PARENTERAL ADMINISTERED SUSTAINED RELEASE PIPERINE MICROPARTICLES INTENDED FOR TREATMENT OF LIVER FIBROSIS

The objective of this work was to formulate and characterize microparticles containing piperine, and evaluate their activity against carbon tetrachloride (CCl₄)-induced liver toxicity. Piperine microparticles were formulated by o/w emulsion solvent evaporation technique using poly-ε-caprolactone as a polymer. Four different microparticle formulations (PM1, PM2, PM3, and PM4) were prepared by varying the drug/polymer ratio. The particles were characterized for particle size, drug content, surface morphology, and in-vitro drug release. The pharmacokinetics and pharmacodynamics of the piperine formulations in male Wistar rats were evaluated following intraperitoneal administration, using piperine solution as reference.
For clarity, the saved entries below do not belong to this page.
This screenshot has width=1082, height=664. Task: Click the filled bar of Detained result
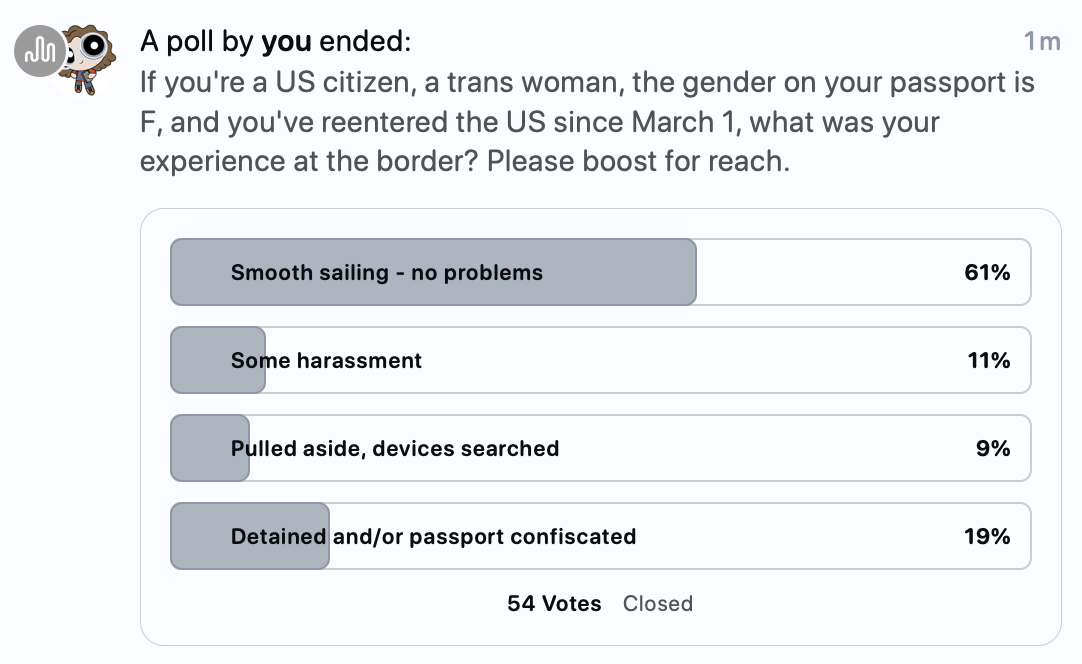250,536
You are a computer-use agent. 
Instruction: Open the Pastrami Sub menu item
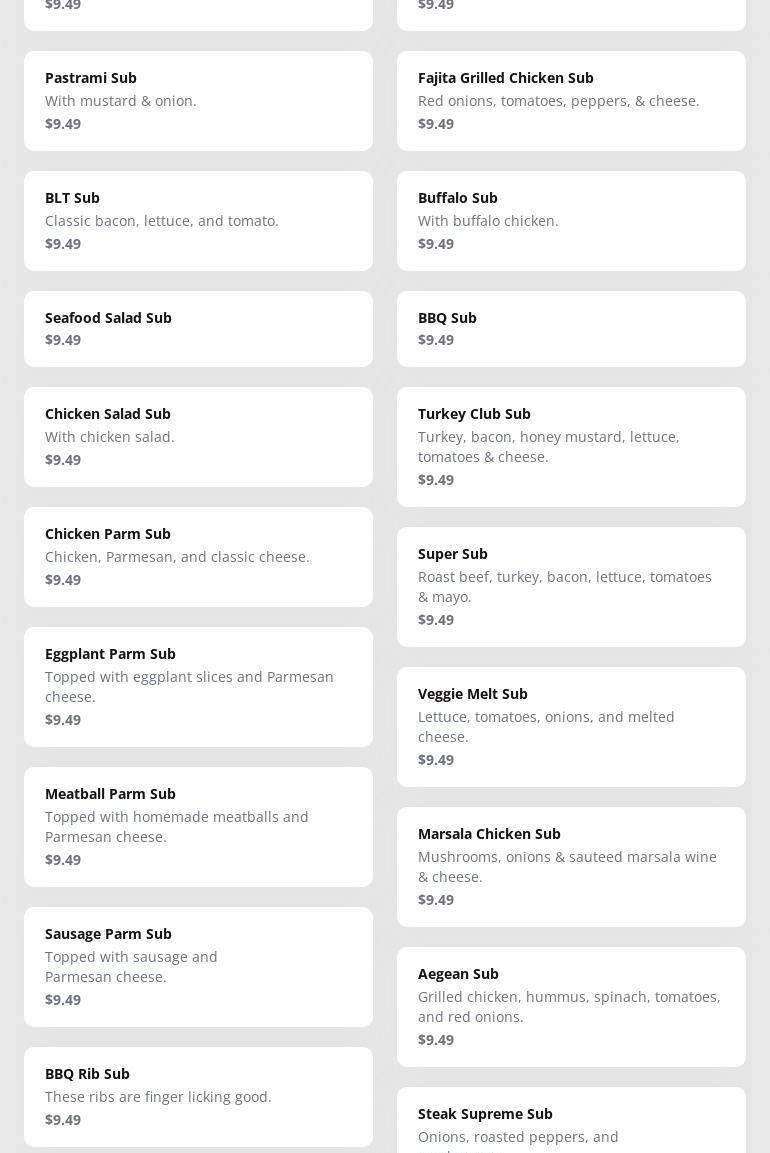coord(198,100)
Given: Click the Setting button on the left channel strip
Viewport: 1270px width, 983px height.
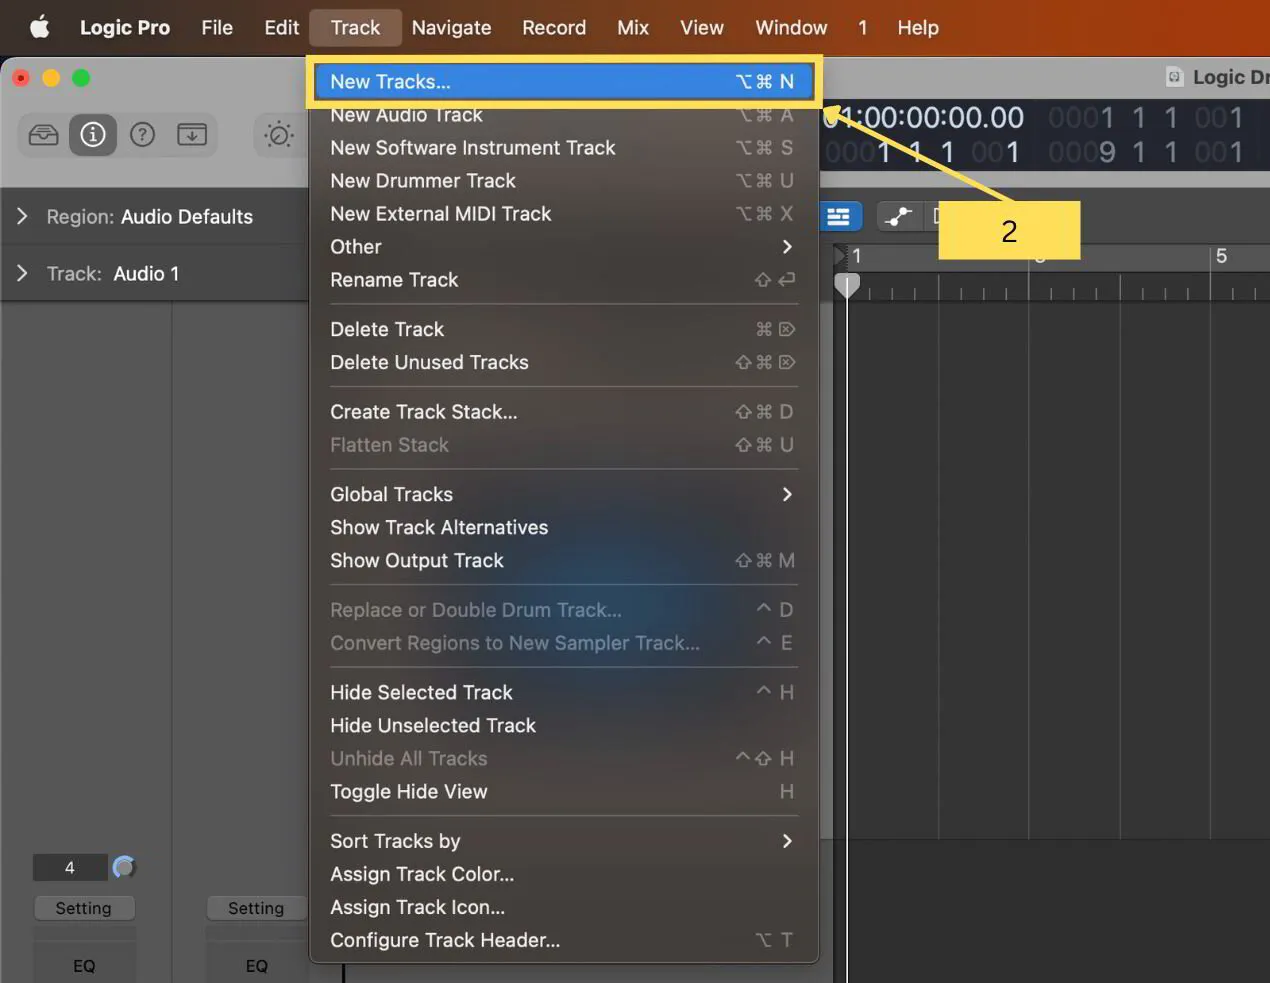Looking at the screenshot, I should point(84,908).
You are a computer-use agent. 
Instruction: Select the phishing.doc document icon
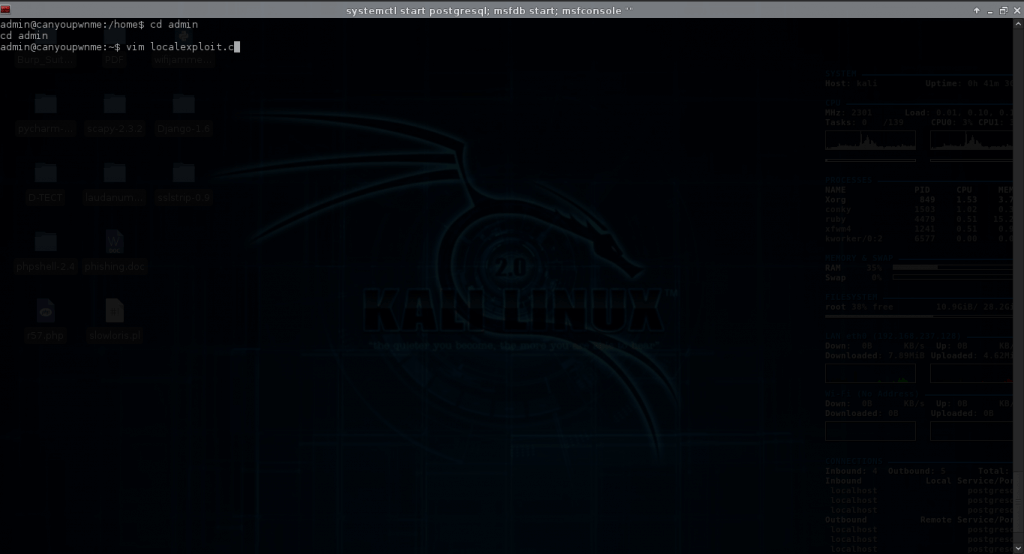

The hepatoprotective activity of the formulation was determined in a CCl₄-treated rat model and also compared with piperine solution. Piperine microparticles were successfully prepared using o/w emulsion solvent evaporation technique. The microparticles sustained the release of the drug both in-vitro and in-vivo for up to 10 days and offered better pharmacokinetic properties than the free drug itself. Microparticle formulation tested in-vivo demonstrated better pharmacokinetics and pharmacodynamics compared to the reference. Drug levels in the liver were significantly higher with the microparticular formulation. The piperine microparticles produced a significant decrease in both transaminase levels when challenged with CCl₄ intraperitoneally. Positive results of these studies gave an insight that microparticles are more effective and suitable for targeted and sustained drug delivery to the liver.